• _EXERCISE BRIEF_
One line at a time, check the entries below for the word "value", and copy each line that has it.

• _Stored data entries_
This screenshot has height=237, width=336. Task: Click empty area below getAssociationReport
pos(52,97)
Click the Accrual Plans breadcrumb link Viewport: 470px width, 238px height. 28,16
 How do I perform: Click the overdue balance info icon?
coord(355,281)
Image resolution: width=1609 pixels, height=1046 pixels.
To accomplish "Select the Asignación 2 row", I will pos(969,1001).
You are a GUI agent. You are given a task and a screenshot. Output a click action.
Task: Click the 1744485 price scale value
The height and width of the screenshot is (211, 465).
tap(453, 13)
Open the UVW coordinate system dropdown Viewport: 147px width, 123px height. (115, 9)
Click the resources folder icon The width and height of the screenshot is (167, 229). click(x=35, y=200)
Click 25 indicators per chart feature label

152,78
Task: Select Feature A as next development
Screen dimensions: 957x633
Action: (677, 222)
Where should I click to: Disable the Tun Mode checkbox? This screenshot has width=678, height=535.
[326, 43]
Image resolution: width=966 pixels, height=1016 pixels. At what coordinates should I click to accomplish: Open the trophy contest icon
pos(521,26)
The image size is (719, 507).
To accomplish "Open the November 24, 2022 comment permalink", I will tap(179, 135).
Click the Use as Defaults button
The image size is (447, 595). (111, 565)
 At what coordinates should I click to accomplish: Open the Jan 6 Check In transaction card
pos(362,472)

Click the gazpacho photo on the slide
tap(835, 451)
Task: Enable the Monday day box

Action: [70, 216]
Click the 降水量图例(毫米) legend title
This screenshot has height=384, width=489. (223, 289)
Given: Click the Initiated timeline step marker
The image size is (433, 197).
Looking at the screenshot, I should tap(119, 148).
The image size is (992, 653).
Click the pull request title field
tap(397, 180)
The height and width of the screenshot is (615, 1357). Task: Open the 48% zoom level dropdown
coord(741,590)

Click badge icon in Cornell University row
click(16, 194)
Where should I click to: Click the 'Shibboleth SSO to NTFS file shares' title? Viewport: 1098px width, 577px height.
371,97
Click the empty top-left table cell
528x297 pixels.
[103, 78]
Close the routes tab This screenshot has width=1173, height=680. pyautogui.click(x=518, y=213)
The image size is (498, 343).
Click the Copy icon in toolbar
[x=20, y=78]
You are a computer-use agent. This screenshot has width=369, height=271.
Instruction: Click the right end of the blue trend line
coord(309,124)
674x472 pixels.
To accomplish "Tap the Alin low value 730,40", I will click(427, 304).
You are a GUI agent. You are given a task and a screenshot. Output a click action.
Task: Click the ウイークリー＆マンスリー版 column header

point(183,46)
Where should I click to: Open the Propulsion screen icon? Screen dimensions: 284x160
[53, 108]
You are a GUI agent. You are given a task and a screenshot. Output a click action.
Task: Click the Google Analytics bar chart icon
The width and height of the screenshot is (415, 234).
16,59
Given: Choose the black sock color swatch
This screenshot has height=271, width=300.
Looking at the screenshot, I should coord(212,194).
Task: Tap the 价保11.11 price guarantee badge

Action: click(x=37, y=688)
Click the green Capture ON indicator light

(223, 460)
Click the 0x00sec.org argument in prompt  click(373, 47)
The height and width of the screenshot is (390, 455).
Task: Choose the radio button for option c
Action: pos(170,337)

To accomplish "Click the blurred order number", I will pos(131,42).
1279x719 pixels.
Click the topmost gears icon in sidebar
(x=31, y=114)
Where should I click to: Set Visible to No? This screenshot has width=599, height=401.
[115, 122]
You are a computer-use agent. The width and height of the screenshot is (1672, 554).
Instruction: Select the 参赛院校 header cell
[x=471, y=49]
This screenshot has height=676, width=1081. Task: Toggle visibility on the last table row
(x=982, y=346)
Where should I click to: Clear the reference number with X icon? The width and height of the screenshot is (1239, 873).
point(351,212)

• _THE COMPLETED TASK_
Task: Click the 1744485 price scale value
To accomplish "Tap the Alin low value 730,40", I will click(427, 304).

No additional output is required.